(Re-posted from Jeremy's Rotterdam Roundup.)
Nicolas Steiner’s dizzying documentary look at the unseen underbelly of the American Southwest is literally incredible—its shots are so beautifully choreographed and photographed and its subjects so forthcoming that it leaves you incredulous about its veracity. The vistas are sweeping and the camerawork is flawless—suddenly floating up into a crane shot out of the blue without losing any of its handheld intimacy. Semi-standard documentary interviews are intercut with stunning non-narrative images, like a man swimming alone in a frame of nearly opaque sky-blue water or thousands of Ping Pong balls riding the flood wave through a storm drain, and while this artistry does pull away slightly from their stories, it elevates the film above the limitations of conventional documentary. This is as beautiful as any art film but also true.
Sunday, April 10, 7:00pm
Monday, April 11, 6:50 pm
Director: Nicolas Steiner
Producer: Helge Albers, Brigitte Hofer, Cornelia Seitler
Writers: Nicolas Steiner
Cinematographer: Markus Nestroy
Editor: Kaya Inan
Music: John Gürtler, Jan Miserre, Lars Voges
Above and Below focuses on a few people scattered across the Southwest: Cindy and Rick, who we spend the most time with, are two of the approximately one-thousand people who live in the storm-sewers beneath Las Vegas, always on the edge of having their home and all their possessions flooded away from them by a thunderstorm; Dave is a former truck driver who lives alone in an abandoned military bunker in the desert, sending messages to God that he spells out with bottles in the sand (messages like “I NEED $7,000”); April, though less down-on-her luck than the others, is in an equally bizarre world as a Martian explorer-in-training, wearing a space suit and running simulations of the surface of Mars in the barren Utah desert.

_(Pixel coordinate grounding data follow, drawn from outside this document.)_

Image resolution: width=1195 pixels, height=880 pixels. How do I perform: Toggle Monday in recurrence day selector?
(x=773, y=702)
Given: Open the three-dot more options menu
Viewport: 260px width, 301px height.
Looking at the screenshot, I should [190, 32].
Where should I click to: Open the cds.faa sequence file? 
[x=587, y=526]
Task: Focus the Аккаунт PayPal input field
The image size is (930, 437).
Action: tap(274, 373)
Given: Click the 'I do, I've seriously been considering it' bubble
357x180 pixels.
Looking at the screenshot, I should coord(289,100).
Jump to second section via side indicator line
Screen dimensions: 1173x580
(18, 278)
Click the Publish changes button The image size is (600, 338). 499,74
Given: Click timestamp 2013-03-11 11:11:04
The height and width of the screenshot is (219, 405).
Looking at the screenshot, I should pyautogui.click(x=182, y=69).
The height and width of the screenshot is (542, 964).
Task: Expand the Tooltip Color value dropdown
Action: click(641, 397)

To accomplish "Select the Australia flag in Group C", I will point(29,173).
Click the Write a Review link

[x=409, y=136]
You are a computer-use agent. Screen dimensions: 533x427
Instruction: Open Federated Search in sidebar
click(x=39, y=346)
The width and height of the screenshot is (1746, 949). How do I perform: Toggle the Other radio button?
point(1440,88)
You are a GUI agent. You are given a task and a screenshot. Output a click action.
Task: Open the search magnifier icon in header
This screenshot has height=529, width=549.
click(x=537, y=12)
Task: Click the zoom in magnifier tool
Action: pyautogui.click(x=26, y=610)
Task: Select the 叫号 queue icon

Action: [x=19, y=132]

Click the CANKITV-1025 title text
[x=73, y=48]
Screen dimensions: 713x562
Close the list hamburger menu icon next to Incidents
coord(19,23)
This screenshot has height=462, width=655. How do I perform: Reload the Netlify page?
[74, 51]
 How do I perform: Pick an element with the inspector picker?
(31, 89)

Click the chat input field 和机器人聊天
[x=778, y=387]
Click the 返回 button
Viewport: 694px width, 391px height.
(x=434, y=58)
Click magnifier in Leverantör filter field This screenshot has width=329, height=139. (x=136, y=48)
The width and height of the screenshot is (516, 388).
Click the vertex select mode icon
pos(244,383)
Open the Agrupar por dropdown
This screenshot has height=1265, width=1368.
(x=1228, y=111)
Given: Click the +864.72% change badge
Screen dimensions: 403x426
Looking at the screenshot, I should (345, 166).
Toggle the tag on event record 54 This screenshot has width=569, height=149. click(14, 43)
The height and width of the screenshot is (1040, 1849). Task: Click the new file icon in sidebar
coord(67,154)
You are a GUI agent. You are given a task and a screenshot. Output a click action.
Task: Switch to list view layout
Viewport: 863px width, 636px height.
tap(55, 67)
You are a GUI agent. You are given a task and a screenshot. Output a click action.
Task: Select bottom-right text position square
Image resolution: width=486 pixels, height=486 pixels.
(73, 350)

April is particularly open about her life, sharing uncomfortably intimate truths about her family and why she hopes to leave Earth behind for good. This is the stuff of science fiction—from mole people to abandoned bomb shelters to Mars colonies—but the subjects are so honest and forthcoming, due no doubt to something welcoming and nonjudgmental in Steiner’s approach to interviews, that their portraits are as familiar as they are moving. Its final shot, a man climbing out of a manhole to walk amongst crowds on the Las Vegas strip, is emblematic of the film's whole project: portraying people on the fringe of American society who, like everyone else, are just trying to survive.